Author: Janet Gurtler
Release Date: March 4, 2014
Publisher: Sourcebooks
When Morgan's mom gets sick, it's hard not to panic. Without her mother, she would have no one, until she finds out the dad who walked out on her as a baby isn't as far away as she thought. Now that they have a summer job together, Morgan's getting to know the real Adam and he's actually pretty sweet, in a nerdy-hot kind of way. He even offers to go with her to find her dad. With Adam in the back seat, a hyper chatterbox named Amy behind the wheel, and plenty of Cheetos to fuel their trip, Morgan feels ready for anything. She's not expecting a flat tire, a missed ferry, a fake girlfriend, and that these two people she barely knew before the summer started will become the people she can't imagine living without.
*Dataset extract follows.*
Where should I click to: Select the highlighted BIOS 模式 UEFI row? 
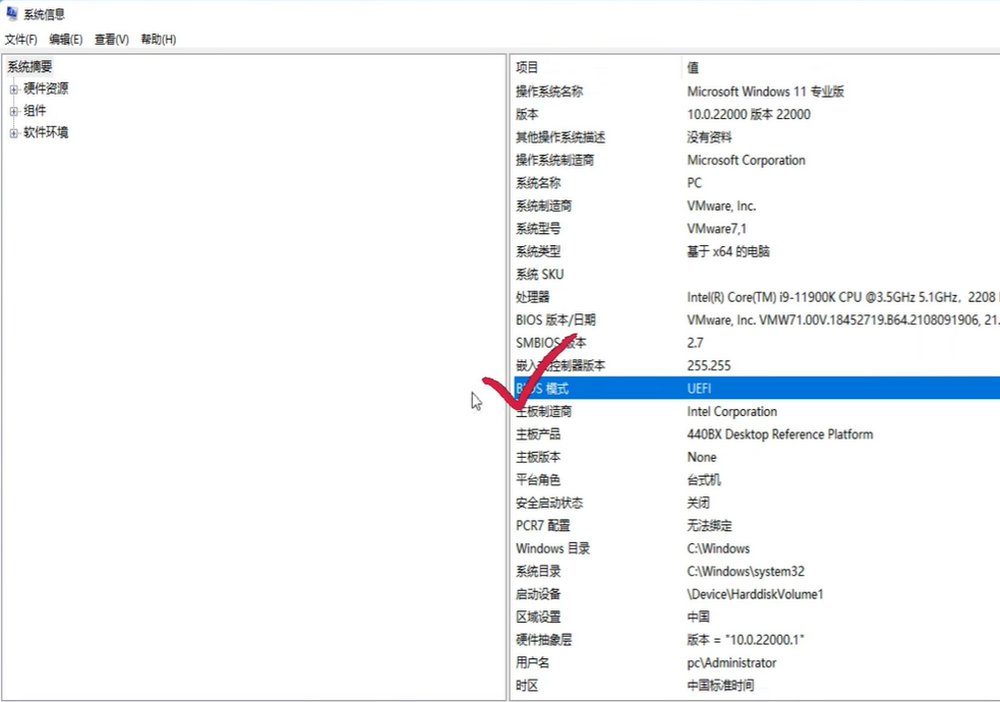click(x=700, y=388)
16 Things I Thought Were True is an honest look at those truths in life that we never see coming, those hard times and sudden surprises that change how we see the world. This is a wake-up call in more ways than one for Morgan, a smack in the face for a girl who has so many assumptions about the world only to have them all shatter at her feet. What Morgan realizes is that the world is far more painful than she realized, but it can also be far more exciting.
Morgan is bitter about some things, self-centered in certain ways. She has flaws, and in a way she knows she's not perfect, but her way of dealing with that seems to be avoidance. And she might as well have her phone permanently glued to her hand with how often she's checking her Twitter follower count. She supplements real life with Twitter, avoiding the skeletons in her closet, but she can't avoid any longer when her mother drops the biggest bombshell ever about her absent father.
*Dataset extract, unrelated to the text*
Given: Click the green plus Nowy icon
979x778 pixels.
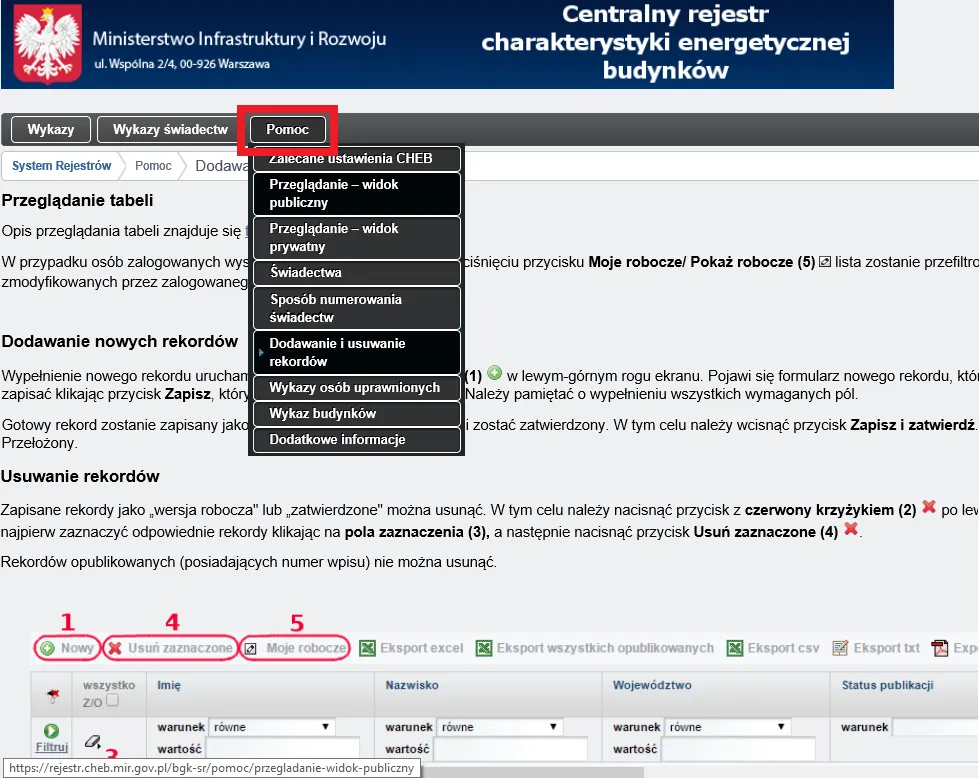Looking at the screenshot, I should tap(47, 648).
In life, there are different kinds of friends. Real life in person friends, online friends, popularity-seeking friends, honest friends, Facebook friends, ex-friends. We all have different kinds, and most have a hand in shaping us as people, but which will be the ones that matter? Which kind of friend will mean the most to Morgan in the end? Which will she grab hold of and never let go? Which will teach her all about what she's been missing?
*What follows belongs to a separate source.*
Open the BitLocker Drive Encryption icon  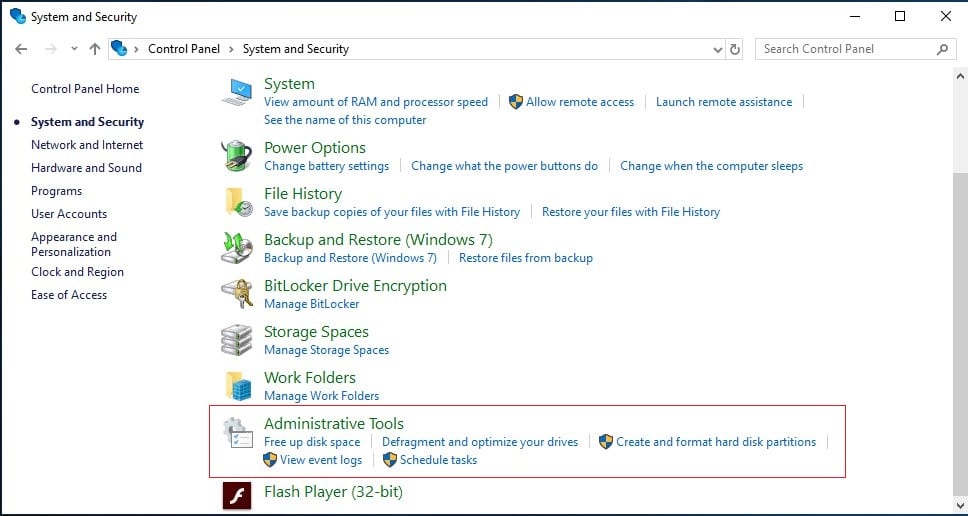(x=237, y=294)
Reality comes crashing down on Morgan more than once in this book, and it sucks. It's never easy or gentle when it happens, and it's often accompanied by screaming or crying or raging against anything or everything that moves. There are things in life we think are true, things we think we know about people, and when we learn they aren't is when we learn the most.
(I received an advance copy of this title from Raincoast Books.)